You can set up your generator to be fully automated so that it automatically starts and charges your batteries whenever their voltage gets low, but I still run mine manually. Again, some people would consider this a hassle. I think that it’s important to understand how the system works so that if it breaks I can fix it.
I think this is the real joy of living off grid. I have control. I’m not reliant on some person somewhere else to maintain the quality of my life. When I see how often other people are without electricity because of snowstorms, or floods, or hurricanes, I can’t imagine living any other way. The people interviewed on the news are always angry about being without electricity. Well, they can make it themselves, if they choose to. It’s not for everyone, but I love it.
Wind Load on Trackers
On other note, a blog reader recently asked about the danger of wind loads on solar trackers. Yes, this is a reality, which means that they should be properly engineered. Putting a bunch of solar panels up on a big pole is like hoisting a sail, only in this case you don’t have a ship that you want to move, and you want everything to stay in place.
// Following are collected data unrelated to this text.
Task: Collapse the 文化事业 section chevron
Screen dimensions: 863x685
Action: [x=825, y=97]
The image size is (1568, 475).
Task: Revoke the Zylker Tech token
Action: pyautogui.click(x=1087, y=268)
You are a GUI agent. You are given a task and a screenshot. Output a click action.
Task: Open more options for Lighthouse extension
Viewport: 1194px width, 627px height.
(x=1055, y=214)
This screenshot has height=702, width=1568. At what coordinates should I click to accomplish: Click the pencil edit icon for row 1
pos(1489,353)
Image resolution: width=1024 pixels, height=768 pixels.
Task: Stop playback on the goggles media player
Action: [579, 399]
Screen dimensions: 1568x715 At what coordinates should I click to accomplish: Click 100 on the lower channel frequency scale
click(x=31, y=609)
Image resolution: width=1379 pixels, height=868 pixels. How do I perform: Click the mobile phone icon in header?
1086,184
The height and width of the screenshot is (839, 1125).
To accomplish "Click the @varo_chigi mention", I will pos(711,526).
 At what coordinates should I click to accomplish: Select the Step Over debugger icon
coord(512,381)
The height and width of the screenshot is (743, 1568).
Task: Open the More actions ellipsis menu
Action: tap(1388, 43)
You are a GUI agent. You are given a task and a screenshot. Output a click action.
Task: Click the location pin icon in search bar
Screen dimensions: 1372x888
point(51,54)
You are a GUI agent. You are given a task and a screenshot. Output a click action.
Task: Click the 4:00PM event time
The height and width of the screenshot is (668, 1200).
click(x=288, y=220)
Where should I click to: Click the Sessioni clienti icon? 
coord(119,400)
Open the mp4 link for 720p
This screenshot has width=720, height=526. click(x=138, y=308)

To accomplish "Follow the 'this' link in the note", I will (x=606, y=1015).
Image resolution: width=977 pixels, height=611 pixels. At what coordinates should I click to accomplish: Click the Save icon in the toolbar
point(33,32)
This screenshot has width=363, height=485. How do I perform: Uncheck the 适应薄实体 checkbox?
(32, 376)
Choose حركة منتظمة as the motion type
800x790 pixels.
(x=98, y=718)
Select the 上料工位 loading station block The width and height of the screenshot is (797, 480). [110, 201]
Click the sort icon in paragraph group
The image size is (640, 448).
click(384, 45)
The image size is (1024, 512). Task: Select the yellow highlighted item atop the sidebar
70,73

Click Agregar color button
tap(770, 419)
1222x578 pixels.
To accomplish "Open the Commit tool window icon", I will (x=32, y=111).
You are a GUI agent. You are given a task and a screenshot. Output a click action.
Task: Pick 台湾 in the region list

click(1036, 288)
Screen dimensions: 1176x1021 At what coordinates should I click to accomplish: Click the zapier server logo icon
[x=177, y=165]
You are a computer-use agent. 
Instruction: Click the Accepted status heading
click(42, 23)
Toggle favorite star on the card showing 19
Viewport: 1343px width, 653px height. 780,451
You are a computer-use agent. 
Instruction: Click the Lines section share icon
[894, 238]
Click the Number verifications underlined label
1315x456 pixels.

Commercial trackers today are designed to withstand high winds so there’s no reason not to go with one. Sometimes really large trackers will have an anemometer on them (the little whirly gig that twirls around and measures wind speed.) Those trackers are designed to automatically move the panels to a horizontal position to minimize wind load when the wind speeds reach a certain threshold.
My neighbor Ken built my trackers (I helped a little bit) and they have weathered some horrendous winds marvelously. I hate watching them getting buffeted by big gusts, but they take a lickin’ and just keep on tickin’. The key to any system is to engineer and install them correctly. A tracker is not something you should skimp on. If it is suggested that you use a certain amount of concrete for the base, use at least that much, or more in the hole. It may be calm the day you install it, but trust me, some blustery day you’re going to watch that tracker get pummeled by a high wind and you will NOT be saying to yourself “Gee I wish I’d put LESS concrete in that hole.”